Four, Seven, Eight
What can you do when anxiety hinders your ability to speak up?
Have you ever noticed your voice shake when you speak? Perhaps you’re in an unfamiliar environment or a new company. Conversely, you know the people and place well, but it is the words themselves that feel unprecedented, unsaid. I’ve had my fair share of shaky-voice incidents, though recognition of these moments tends to arrive just before I open my mouth. I instead discern them by what first takes place in my throat. A certain tightness, a dry compression and contraction, floods that area of the body. Cruelly, my awareness of the corporeal event generates further tension within, as I anxiously await the more visible symptoms to inevitably—and publicly—flag my inner constriction. If still compelled (or feeling obliged) to speak, the right eye twitches, swallows are ill-timed, and, of course, the voice breaks and shakes.
It’s a longstanding affliction of mine, although not unique to me. In school, to be called upon to speak in class meant at least a couple of vocal quivers, even for the most confident of pupils. Then, there were those who utterly despised the act of reading aloud. Eyes down, mumbling and cursing the teacher who subjected them to this humiliation. I fell somewhere in the middle, often wanting to contribute, but not wishing to be seen as wanting that. My demeanour of affected indifference overrode the guttural quakes that occasionally emerged. Though rarely taking the opportunity to speak, I nonetheless welcomed any chance given with open arms, even if my face conveyed a rather different story.
Yet, I was no stranger to pharyngeal limitations. They simply occurred outside the classroom, more often than at my desk. I noticed that, around certain schoolmates, my voice became smaller, croakier. Time and time again, when speaking in front of these people, I felt the need to clear my throat of some sort of congestion or blockage. Despite being vaguely aware of also feeling less comfortable, less myself, in their presence, it was a long time until I made a direct link between this and my increasingly tight throat.
In fact, it was years before I saw any correspondence between my emotions and my body. Yes, I perspired when nervous, cried when sad, felt hot when angry, but these concepts were familiar to me from infancy, cropping up frequently in early curricula and children’s books. Less common was the idea that your feelings can cause entire body parts to tense up, clench and wring, in a process that sometimes feels more subconscious than crying itself. Without the audible change in my voice around certain individuals, I am unsure whether I would have been aware of the persistent strain in my throat.
Indeed, all evidence suggests I would have dismissed such a suggestion as utterly ridiculous. During these years, an older friend of mine told me that she had stayed in a therapeutic centre as a teenager because of anxiety that manifested as a shrinking sensation in her throat. When the stress had gotten so severe as to render her virtually silent, her parents felt it necessary to look beyond the conventional doctor’s visit. There were others on the retreat experiencing similar issues and, after some weeks of holistic rehabilitation, she told me they had been cured. The details of how this was achieved have not remained with me as much as the notion that my friend’s throat had become a sort of vessel for her worries. Perhaps I remember this part so acutely because, at the time, I didn’t buy it one bit. Yet, all I had was her word, which she had never given me reason to doubt. By the time I met her, she had become a singer and guitarist with a number of live gigs under her belt, so accomplished in her second language that she was studying an undergraduate degree in English. Whether it had been before, self-expression was not an obstacle for her any longer.

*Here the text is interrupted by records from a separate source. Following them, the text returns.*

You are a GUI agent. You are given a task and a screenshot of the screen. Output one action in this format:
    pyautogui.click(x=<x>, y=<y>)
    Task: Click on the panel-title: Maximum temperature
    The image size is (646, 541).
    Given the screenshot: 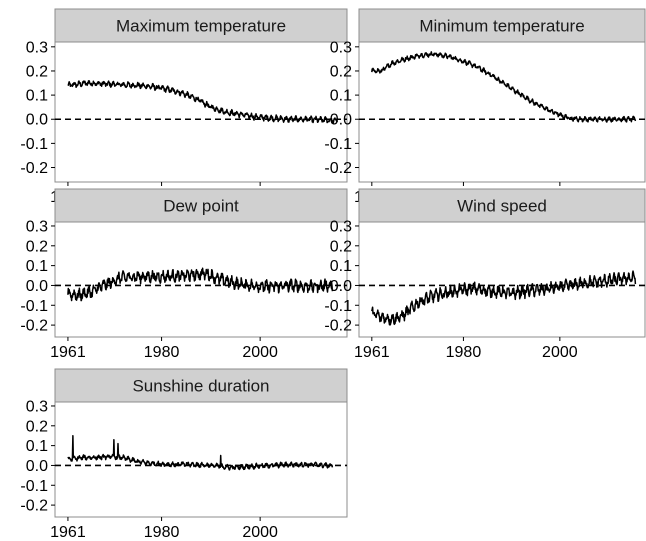 What is the action you would take?
    pyautogui.click(x=201, y=26)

My cynicism met its match when I began attending speech and drama classes that same year. Here, I learned about the importance of the breath. For the entirety of my first ninety-minute class, I lay in a supine twist on the floor and breathed in and out, in and out, in and out. These breaths were deeper and fuller than those I was used to. They came and went from the pit of my stomach, rather than my chest. As the heat travelled up and down, it warmed my throat, oiling it for use. According to my drama teacher, this ‘diaphragmatic breathing’ was crucial to projecting one’s voice while performing. After all, what’s the point in reciting Hedda Gabler if no one can hear you? We spent the start of every class in this same way and, though it was challenging initially, I was soon able to summon breaths deep from within. The beneficial effect on the volume and richness of my voice was undeniable—squawking became a thing of the past—but there was something in the way I felt, too: calmer, more confident and able to hold a room, the same way my friend did at her gigs.

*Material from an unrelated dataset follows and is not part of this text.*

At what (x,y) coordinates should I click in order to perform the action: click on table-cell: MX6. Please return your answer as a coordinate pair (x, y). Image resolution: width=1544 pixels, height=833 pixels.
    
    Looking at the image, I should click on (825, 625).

Now, almost a decade after my final drama exam, I’ve forgotten most of my monologues and wouldn’t be able to tell you very much about the Stanislavski Method, but one thing that has stayed with me is the value of breathing. I’ve since lain in many supine twists, no longer on the floor of a drama classroom, but in yoga studios and my bedroom, as I release and let go of the day’s worries with each inhale and exhale. Simultaneously, the most available and most powerful tool we have in our possession, the breath’s ability to ease tension and anxiety, indicates the deep interconnectedness between our bodies and our feelings. If you’re anything like I was, perhaps this seems like such an obvious statement that it doesn’t require thinking about. But to breathe, really breathe, through tension, is the most foolproof method I’ve found so far to alleviate a twitchy eye, a shaky voice and a tight throat.
In for four, hold for seven, out for eight.